> **STUDY TEXT**
[Start of section]
A prison radio station eases the isolation felt by men on death row

From life skills to heavy metal, the station broadcasts to the incarcerated residents of the Polunsky Unit. with encouragement from prison officials.

By Jill AmentDecember 29, 2021 12:52 pm,

Men living on death row in Livingston, Texas have little contact with the outside world – even others incarcerated in the same prison. But they do communicate. Residents of the Polunsky Unit operate a prison radio station that brings music, religious content and life skills to a prison audience.

Keri Blakinger wrote about the radio station for the Marshall Project. Listen to the interview above or read the transcript below.

This transcript has been edited lightly for clarity:

Texas Standard:  Tell us more about this station. Where is it exactly and who runs it?

Keri Blakinger: It is run by the prisoners and it is located inside the Polunsky Unit. It looks like an almost nondescript sort of closet from the outside, and you go in this room in the center of the unit and it’s filled with sound equipment donated by churches.

What do you actually hear on the station? You’ve had a chance to listen in, right?

Yeah, I did. I visited the station and interviewed one of the main guys behind it, who goes by his DJ name, Megamind. And I’m really impressed by the amount of programing that they have. They have sort of round-the-clock programming, like you would with any real-world radio station, and they’ve got heavy metal shows – that’s very popular. They do life skills classes. They have some Spanish-language stuff. There’s a lot of religious programming. They have a little conspiracy theory show at night, and they also do some interviews. They’ve interviewed the warden. They interviewed a criminal justice board member. They’ve interviewed some of the other guys at the unit, talking about things tthat audience in particular would understand better than any other. And when I visited, they interviewed me.

It sounds pretty interesting to listen to. Can all the prisoners listen to the station?

Anyone that has a radio, it is a low watt station, so you can’t hear very far past the parking lot. Which also is kind of a really neat feature because I think in some ways it makes almost a safe space for the guys that are saying these things. Because they can talk about some deeply personal things and understand that the audience that’s hearing them is an audience that understands these issues in a way that most of the world cannot.

How did you hear about the station?
[End of section]
> **ENTRIES SUPPLIED**
[Start of section]
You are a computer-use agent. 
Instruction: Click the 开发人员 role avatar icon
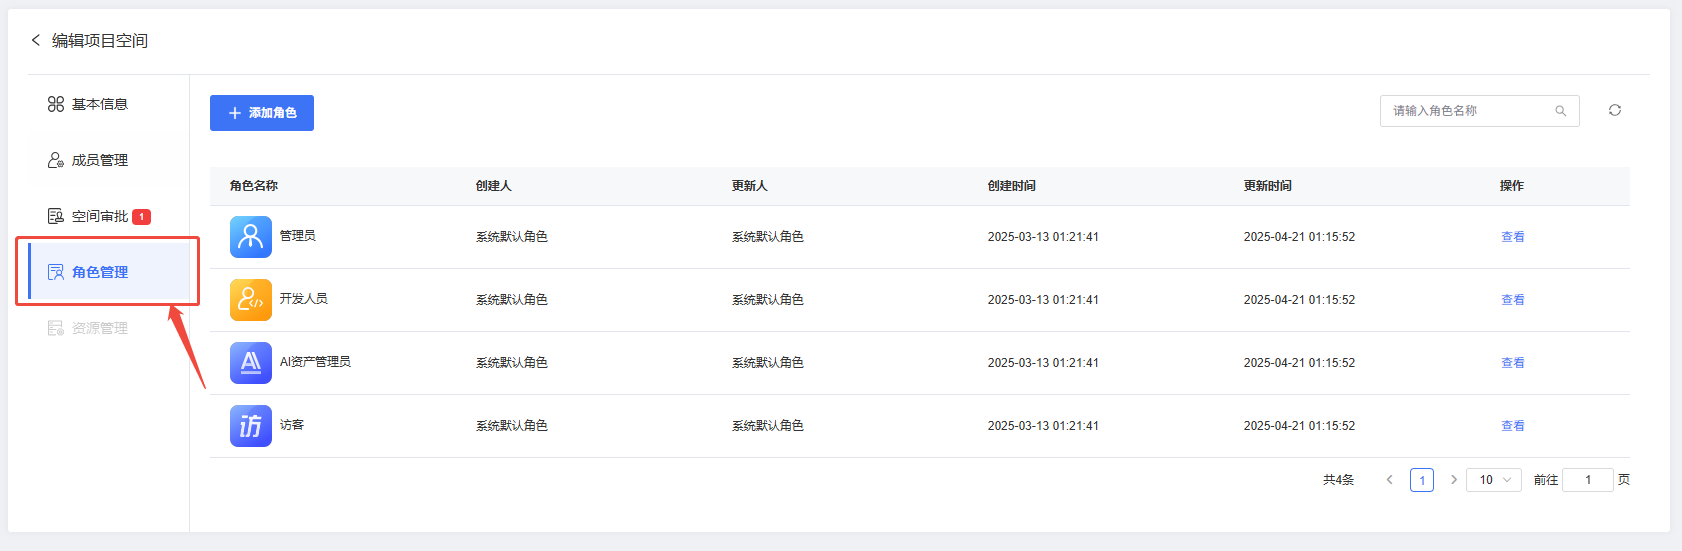coord(251,300)
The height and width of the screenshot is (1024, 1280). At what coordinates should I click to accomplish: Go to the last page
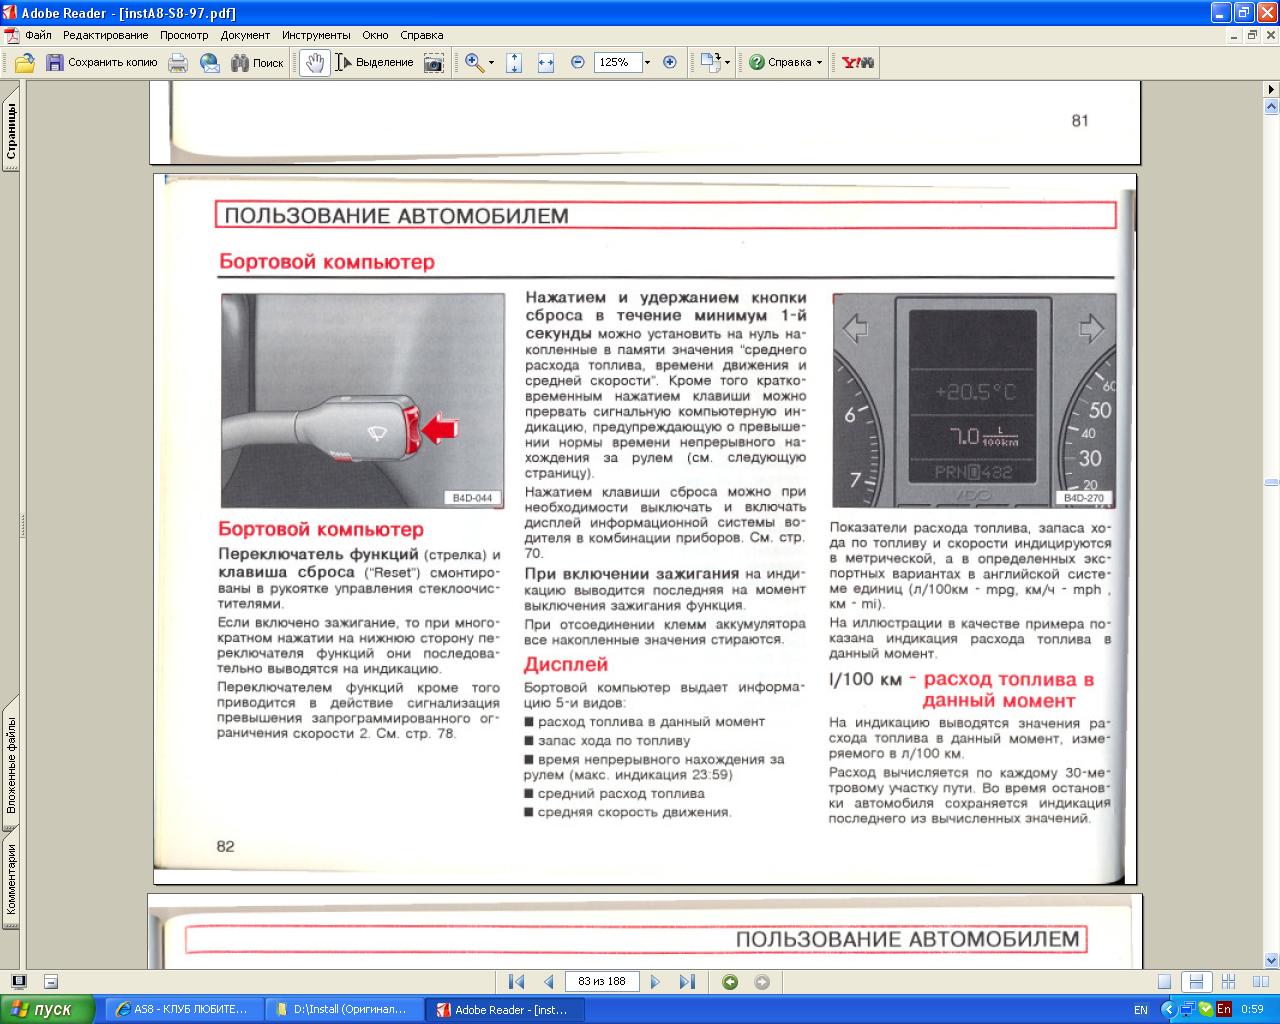687,982
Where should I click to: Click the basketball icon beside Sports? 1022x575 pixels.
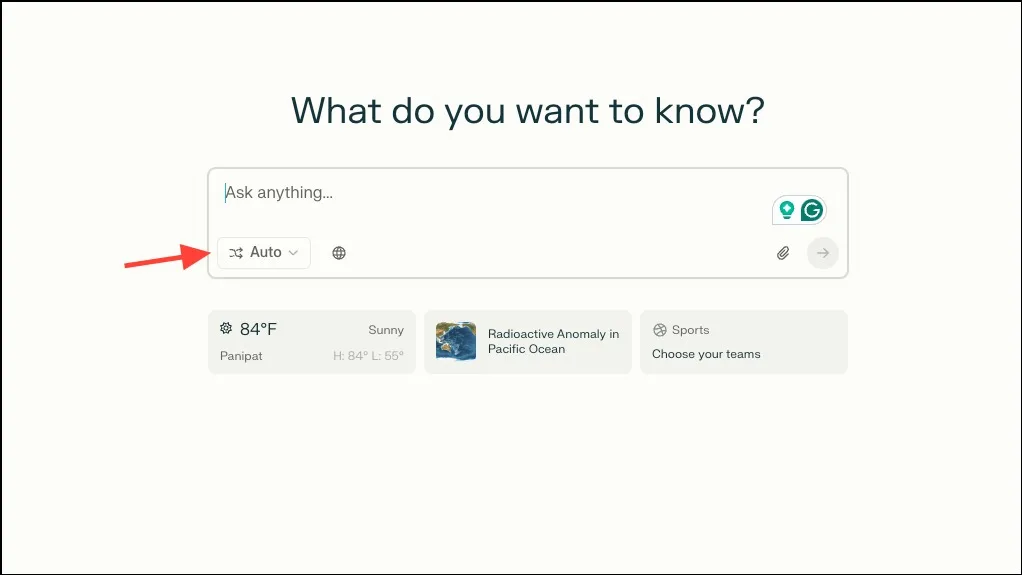click(660, 330)
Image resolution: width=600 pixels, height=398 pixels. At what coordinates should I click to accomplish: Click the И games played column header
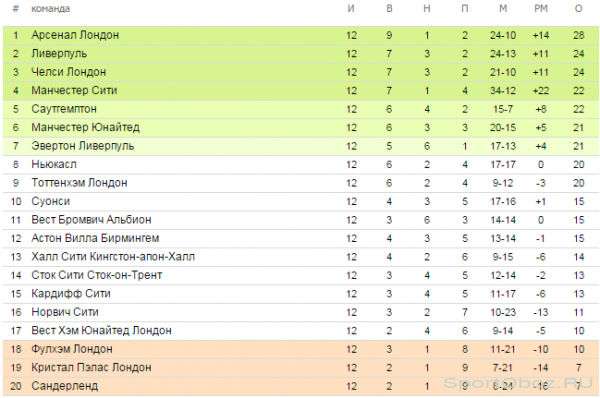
[End of section]
> **ASSIGNMENT 1**
In the article on the death row radio station, what kinds of programming does Keri Blakinger say the station carries?
> **ASSIGNMENT 2**
Can you carry on the article on the death row radio station, starting after its last line?

> **TASK ANSWER 1**
- Heavy metal shows
- Life skills classes
- Spanish-language programming
- Religious programming
- A conspiracy theory show at night
- Interviews

> **TASK ANSWER 2**
I was interviewing John Ramirez, who had 1 scheduled execution date in September. You might remember him. He was the guy that was trying to get permission to have his chaplain touch him as he was being executed,

So the week before he was scheduled for execution, I interviewed him and then he mentioned this station and we ended up spending like a third of the interview talking about this radio station, which I think is also very telling. With this potential execution date looming, he was really enthusiastic about talking about this radio station. That’s how meaningful it is to them.

How do prison officials feel about this ability to communicate beyond walls and whether or not that cuts into the spirit of incarceration, especially the isolation that’s definitely a component of it, at least historically speaking?

I think that part of it is that this warden seems to be invested in being willing to try more progressive new things. There’s one thing that he said to me that didn’t make it into my story was, we’re always talking about the inmate population, but we [prison staff] grow too. And I just thought that was really interesting that you have prison officials in Texas that are even thinking about their own growth and how to do things better.

So when the prisoners came to him at the start of the pandemic, asking if they could start a station, saying they had possible equipment donations, and he said yes. That was sort of going out on a limb. It’s something of a risk. But he also saw the potential to help these guys be able to have something meaningful to engage in, especially when the prisons are so understaffed that they’re probably not really going to be able to add robust programming in any other way.